- [Directions for this task] Reproduce the entire guide to animal fights below, word for word.
━━━━━ Document extract
February 7, 2005

Synapticblur’s Guide to Animal Fights permalink

Cock fightCockfighting

Think of cockfighting as the foxyboxing of the animal world. Focused on beauty, thriving on anticipation, there is rarely any quality fighting.

Very little blood is spilled in a cockfight, which makes it one of the most popular activities for children in all of Mexico. Boys who wish to become master cock trainers often start the journey around the age of 5, but most children just watch.


you like-a the dog fight?  yes?Dog Fights

Want to make a quick buck? Take Poochie down to Chinatown and throw him in the ring. If he’s got any instinct whatsoever, you may soon find yourself the proud owner of some guy’s moped.

The average dog lasts about 3 to 4 fights, usually dying as a result of being beaten by its owner for not trying hard enough.

Tip: wear a raincoat around the arena to prevent being splashed by the AIDS-infested dog blood.
━━━━━━━━━━
━━━━━ Input data
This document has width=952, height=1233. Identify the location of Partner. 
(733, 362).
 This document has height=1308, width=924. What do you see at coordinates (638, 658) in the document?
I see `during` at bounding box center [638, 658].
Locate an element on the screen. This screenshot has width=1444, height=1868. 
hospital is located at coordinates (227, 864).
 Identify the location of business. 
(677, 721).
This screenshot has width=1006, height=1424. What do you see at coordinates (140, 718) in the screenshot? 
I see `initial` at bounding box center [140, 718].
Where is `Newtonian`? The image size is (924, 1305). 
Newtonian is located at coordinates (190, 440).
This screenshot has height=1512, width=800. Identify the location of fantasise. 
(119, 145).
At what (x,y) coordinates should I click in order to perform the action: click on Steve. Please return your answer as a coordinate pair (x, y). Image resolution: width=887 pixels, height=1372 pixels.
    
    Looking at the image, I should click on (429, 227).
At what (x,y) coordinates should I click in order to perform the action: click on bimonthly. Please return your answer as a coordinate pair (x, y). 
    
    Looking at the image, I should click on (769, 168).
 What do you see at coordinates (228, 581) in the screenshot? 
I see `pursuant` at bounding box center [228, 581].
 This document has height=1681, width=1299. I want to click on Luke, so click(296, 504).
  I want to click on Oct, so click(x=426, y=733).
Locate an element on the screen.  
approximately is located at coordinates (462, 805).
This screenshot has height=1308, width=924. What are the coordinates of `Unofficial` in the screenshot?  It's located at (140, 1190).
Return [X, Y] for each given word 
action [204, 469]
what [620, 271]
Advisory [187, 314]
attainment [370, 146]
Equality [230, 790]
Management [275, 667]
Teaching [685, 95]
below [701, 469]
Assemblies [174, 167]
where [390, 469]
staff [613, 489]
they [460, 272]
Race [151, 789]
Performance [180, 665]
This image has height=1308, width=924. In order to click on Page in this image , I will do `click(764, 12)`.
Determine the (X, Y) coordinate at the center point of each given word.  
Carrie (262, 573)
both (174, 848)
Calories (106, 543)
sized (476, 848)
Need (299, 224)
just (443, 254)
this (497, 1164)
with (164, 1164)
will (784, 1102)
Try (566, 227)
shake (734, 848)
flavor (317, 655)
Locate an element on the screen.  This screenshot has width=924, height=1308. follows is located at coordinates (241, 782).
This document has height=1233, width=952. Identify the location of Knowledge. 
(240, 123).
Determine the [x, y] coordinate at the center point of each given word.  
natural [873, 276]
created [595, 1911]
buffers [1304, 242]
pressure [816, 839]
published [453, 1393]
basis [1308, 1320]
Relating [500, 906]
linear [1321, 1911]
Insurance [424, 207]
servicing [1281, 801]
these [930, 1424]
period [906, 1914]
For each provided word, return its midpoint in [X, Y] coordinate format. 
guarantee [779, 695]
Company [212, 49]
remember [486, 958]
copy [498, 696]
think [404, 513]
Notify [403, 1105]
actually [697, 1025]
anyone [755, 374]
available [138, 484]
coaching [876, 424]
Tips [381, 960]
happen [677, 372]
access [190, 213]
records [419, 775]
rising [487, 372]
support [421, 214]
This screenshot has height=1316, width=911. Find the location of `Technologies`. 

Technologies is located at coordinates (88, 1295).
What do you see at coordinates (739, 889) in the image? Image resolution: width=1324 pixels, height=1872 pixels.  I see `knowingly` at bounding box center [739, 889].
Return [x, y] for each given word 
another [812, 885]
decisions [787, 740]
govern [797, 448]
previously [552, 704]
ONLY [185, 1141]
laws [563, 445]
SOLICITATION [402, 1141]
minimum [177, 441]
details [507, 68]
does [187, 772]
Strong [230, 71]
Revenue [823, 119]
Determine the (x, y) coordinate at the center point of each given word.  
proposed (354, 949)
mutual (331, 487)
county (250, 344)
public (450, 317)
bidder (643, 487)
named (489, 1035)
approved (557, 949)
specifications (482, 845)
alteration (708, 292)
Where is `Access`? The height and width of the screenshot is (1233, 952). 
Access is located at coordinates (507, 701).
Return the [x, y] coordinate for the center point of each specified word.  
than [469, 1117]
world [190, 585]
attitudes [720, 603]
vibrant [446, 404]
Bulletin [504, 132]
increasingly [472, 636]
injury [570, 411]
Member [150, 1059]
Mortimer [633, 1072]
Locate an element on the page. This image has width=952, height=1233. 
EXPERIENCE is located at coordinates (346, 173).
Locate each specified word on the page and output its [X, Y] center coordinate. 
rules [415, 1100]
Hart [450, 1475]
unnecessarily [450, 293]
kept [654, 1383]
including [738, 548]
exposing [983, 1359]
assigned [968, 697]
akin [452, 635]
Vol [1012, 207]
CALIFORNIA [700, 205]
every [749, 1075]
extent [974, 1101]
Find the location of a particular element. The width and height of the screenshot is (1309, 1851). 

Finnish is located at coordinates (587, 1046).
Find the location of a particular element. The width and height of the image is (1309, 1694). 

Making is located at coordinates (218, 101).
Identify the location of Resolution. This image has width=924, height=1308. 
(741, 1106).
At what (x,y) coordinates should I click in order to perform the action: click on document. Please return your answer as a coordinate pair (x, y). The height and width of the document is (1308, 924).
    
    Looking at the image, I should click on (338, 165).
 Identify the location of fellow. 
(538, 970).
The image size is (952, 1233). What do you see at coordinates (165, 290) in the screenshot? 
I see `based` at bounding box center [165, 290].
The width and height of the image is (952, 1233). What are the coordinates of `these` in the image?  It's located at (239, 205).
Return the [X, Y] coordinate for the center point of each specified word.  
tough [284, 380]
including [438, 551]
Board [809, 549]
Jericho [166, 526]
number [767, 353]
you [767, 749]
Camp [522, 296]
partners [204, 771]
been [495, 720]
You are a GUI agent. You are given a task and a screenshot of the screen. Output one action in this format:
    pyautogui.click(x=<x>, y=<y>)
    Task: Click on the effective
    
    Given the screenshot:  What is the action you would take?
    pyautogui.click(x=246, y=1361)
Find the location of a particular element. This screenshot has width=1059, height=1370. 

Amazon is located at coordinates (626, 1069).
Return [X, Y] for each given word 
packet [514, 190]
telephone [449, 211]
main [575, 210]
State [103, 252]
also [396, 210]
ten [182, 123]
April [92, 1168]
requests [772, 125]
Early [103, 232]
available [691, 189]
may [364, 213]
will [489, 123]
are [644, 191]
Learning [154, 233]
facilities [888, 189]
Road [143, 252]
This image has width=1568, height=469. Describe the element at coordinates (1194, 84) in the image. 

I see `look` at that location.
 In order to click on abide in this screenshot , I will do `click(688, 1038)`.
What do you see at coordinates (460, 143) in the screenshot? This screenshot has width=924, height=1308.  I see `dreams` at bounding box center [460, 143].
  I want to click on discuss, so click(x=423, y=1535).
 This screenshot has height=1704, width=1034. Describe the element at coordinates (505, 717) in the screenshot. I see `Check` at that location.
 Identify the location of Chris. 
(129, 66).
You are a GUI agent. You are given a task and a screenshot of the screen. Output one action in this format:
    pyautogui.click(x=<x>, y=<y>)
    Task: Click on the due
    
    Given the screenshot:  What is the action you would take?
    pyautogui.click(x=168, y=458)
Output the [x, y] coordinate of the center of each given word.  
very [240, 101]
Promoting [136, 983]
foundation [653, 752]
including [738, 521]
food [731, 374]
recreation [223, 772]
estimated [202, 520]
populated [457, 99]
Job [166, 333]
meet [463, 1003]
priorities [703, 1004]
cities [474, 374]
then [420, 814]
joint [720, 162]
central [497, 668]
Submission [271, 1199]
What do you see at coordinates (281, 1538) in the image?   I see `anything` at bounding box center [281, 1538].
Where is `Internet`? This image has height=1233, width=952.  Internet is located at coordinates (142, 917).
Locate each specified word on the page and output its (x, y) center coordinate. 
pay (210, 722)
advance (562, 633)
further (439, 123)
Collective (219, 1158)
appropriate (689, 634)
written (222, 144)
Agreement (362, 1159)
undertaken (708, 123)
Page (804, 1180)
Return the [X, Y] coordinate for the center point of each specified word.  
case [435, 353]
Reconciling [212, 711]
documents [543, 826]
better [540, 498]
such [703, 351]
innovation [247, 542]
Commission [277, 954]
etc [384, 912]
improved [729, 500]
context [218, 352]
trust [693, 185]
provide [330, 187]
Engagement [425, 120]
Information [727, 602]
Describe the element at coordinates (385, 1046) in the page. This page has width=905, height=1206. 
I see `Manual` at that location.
━━━━━━━━━━
- [Solved problem]
February 7, 2005

Synapticblur’s Guide to Animal Fights permalink

Cock fightCockfighting

Think of cockfighting as the foxyboxing of the animal world. Focused on beauty, thriving on anticipation, there is rarely any quality fighting.

Very little blood is spilled in a cockfight, which makes it one of the most popular activities for children in all of Mexico. Boys who wish to become master cock trainers often start the journey around the age of 5, but most children just watch.


you like-a the dog fight?  yes?Dog Fights

Want to make a quick buck? Take Poochie down to Chinatown and throw him in the ring. If he’s got any instinct whatsoever, you may soon find yourself the proud owner of some guy’s moped.

The average dog lasts about 3 to 4 fights, usually dying as a result of being beaten by its owner for not trying hard enough.

Tip: wear a raincoat around the arena to prevent being splashed by the AIDS-infested dog blood.